== Exercise ==
Take the entries that follow and return exactly the lines from the one holding "Home (10, 63)" through the one holding "[tabpanel] (65, 911)", both included. Nothing else is needed.

Start of Input data

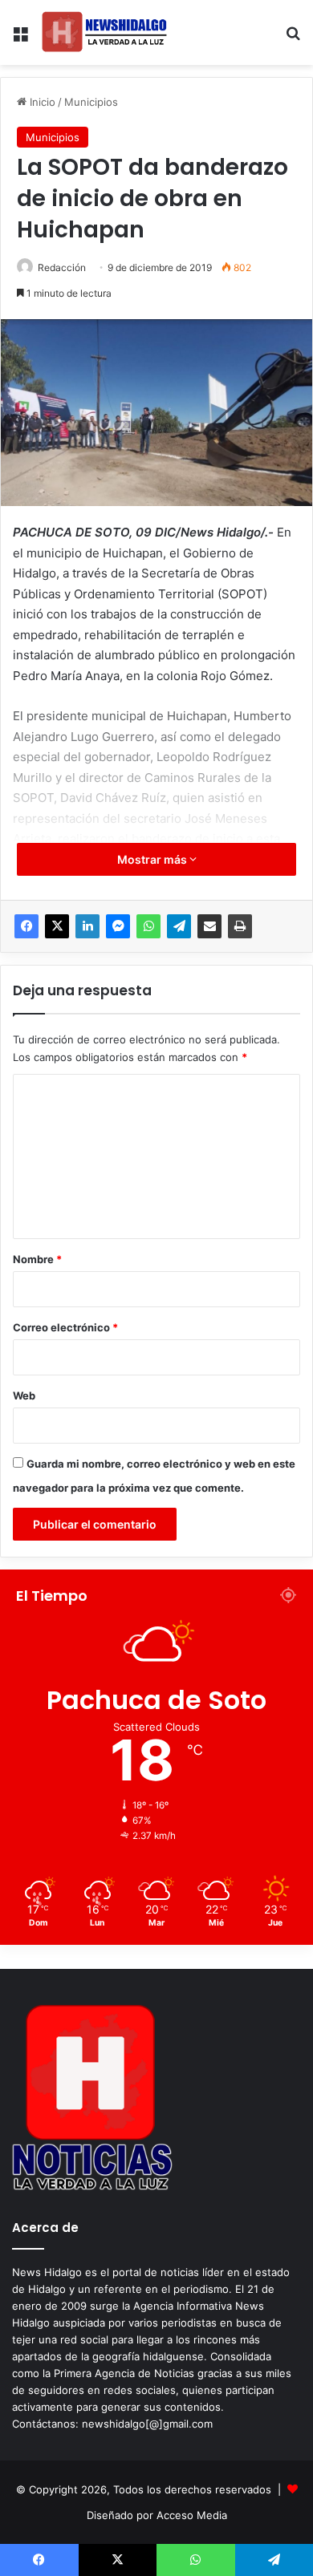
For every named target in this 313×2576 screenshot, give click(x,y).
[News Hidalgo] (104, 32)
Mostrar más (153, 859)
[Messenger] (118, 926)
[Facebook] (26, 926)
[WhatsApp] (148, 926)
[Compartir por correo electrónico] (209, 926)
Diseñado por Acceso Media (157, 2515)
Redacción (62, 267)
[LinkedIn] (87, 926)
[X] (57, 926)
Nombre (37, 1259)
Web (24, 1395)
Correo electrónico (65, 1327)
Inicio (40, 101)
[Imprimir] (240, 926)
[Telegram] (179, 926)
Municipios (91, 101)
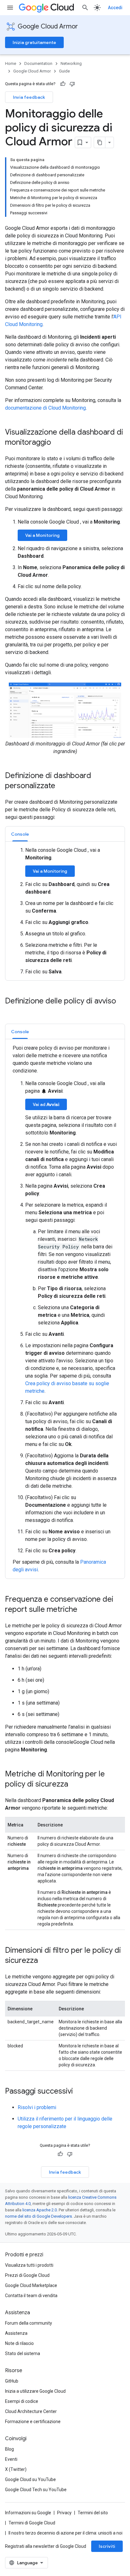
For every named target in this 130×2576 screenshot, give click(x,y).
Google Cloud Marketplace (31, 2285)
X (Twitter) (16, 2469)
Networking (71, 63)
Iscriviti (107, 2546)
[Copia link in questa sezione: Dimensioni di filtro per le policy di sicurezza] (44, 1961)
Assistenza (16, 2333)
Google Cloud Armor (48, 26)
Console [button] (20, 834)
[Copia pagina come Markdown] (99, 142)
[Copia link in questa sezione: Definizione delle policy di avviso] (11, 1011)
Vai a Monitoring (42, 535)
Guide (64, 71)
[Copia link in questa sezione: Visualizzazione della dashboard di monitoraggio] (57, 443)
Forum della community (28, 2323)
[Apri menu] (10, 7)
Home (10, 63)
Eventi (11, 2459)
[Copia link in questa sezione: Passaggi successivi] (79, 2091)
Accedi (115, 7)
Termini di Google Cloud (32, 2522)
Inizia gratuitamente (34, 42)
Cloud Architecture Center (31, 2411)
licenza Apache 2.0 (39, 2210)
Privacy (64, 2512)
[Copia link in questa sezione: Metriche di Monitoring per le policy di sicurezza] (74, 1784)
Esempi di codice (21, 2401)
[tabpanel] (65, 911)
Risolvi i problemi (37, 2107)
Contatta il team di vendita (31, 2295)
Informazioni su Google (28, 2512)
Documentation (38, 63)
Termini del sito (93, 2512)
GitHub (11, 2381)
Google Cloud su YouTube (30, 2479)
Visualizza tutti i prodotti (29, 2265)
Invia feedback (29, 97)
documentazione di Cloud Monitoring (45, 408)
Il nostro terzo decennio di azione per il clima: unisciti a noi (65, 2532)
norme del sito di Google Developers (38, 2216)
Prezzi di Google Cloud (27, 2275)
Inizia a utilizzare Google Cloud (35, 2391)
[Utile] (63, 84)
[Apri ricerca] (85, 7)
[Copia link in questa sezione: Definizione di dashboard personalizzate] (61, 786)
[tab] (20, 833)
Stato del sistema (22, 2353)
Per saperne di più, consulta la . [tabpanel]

End of Input data

== Answer space ==
Home (10, 63)
Eventi (11, 2459)
[Copia link in questa sezione: Passaggi successivi] (79, 2091)
Accedi (115, 7)
Termini di Google Cloud (32, 2522)
Inizia gratuitamente (34, 42)
Cloud Architecture Center (31, 2411)
licenza Apache 2.0 (39, 2210)
Privacy (64, 2512)
[Copia link in questa sezione: Metriche di Monitoring per le policy di sicurezza] (74, 1784)
Esempi di codice (21, 2401)
[tabpanel] (65, 911)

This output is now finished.